Adesso, con le proteste contro l’aggressione a Gaza, tutto questo comincia ad incrinarsi ed il fronte non è più compatto. Però accanto a questo, c’è un altro elemento: alcuni circoli Repubblicani, riprendendo in buona sostanza una posizione dell’Ottocento, si esprimono contro la presenza americana all’estero. Sono contrari alla dimensione tentacolare degli USA all’estero, perché non porta alcun beneficio, anzi provoca scontri con tutti. Sostengono: dobbiamo occuparci dei nostri problemi. Se si prendono alcune riviste vicine ai Repubblicani, per esempio American Conservative, dà voce a queste posizioni e tra l’altro usano termini inequivocabili del tipo “basta con l’imperialismo americano”. Altro esempio, Ron Paul, ex deputato repubblicano, tra i fondatori del Tea Party (il partito del tè) che segna uno spostamento a destra dei Repubblicani, con una visione economica conservatrice e contro l’aumento della spesa pubblica, perché l’immissione infinita di dollari va nelle tasche del blocco militare-industriale, mentre il Paese continua a deindustrializzarsi.

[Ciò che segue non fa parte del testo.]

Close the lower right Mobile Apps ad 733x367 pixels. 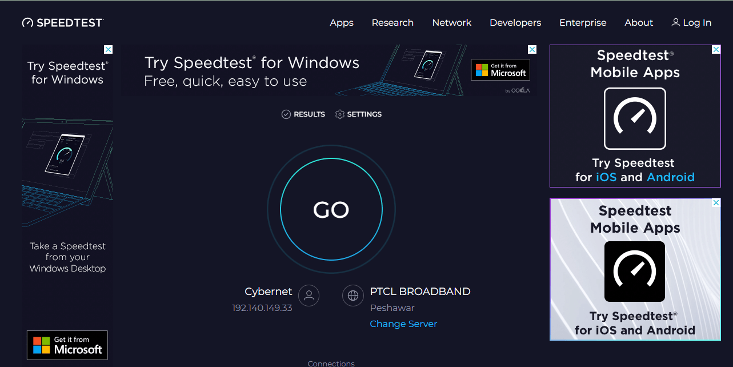click(x=716, y=203)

Tutto questo è interessante ed importante perché i fondamentalisti cristiani sionisti sono tutti voti repubblicani, dato che considerano i Democratici come gente di Sodoma e Gomorra, per le posizioni sul riconoscimento di diversi generi sessuali, ecc.

Sulla Palestina sostengono che quella terra appartiene agli ebrei. Poi alla fine vi sarà l’Armageddon, l’apocalisse: gli ebrei che si convertiranno si salveranno e gli altri…cavoli loro. Sono profondamente antisemiti.